● Entries supplied:
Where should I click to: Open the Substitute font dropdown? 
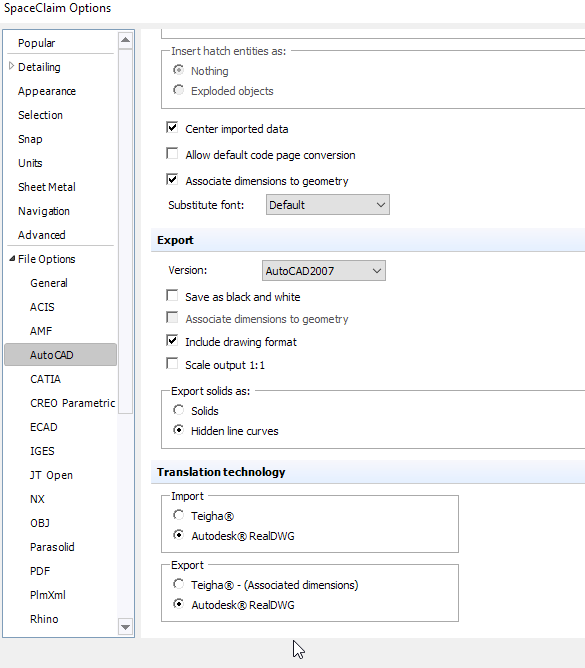tap(327, 205)
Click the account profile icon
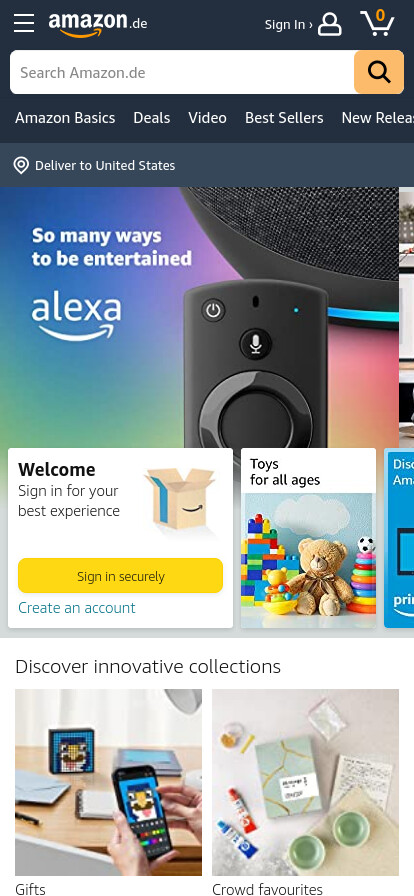 [x=330, y=25]
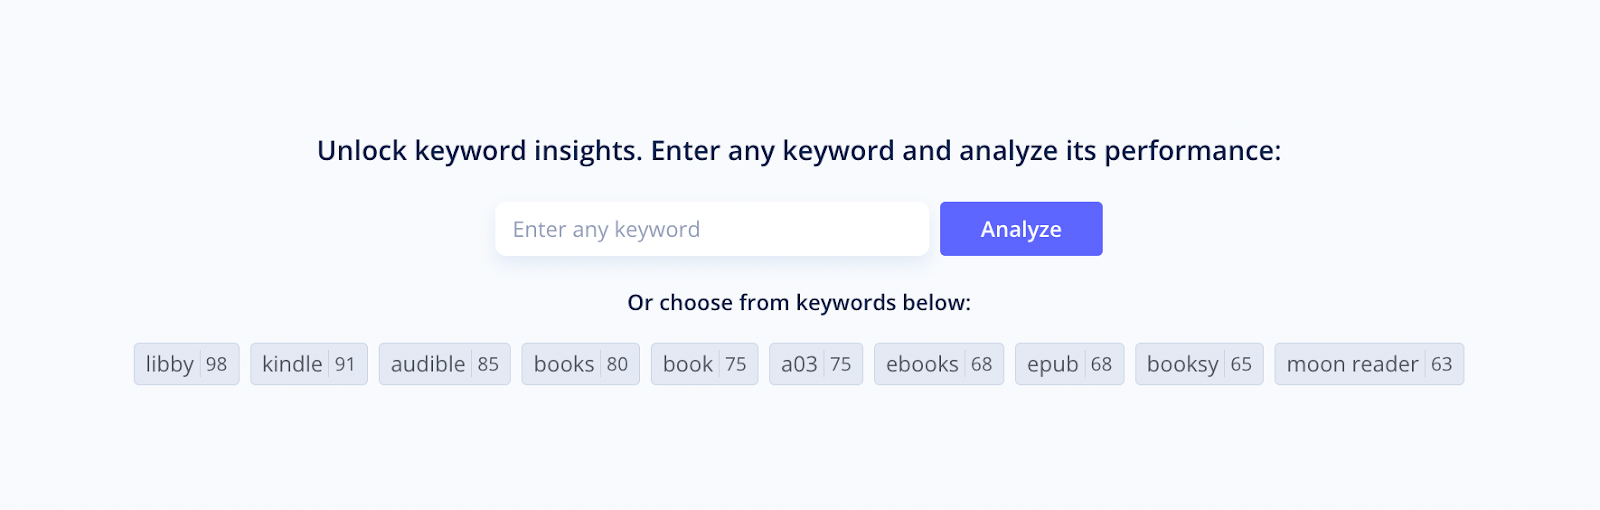Screen dimensions: 1600x510
Task: Click the score 85 beside audible
Action: (488, 365)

● What the exercise asks:
Output nothing but the entries above, exactly, once the pictures are removed.

● Response to the task:
Where should I click to: Open the Substitute font dropdown? 
tap(327, 205)
Click the account profile icon
 [x=330, y=25]
Screen dimensions: 1600x510
Task: Click the score 85 beside audible
Action: (488, 365)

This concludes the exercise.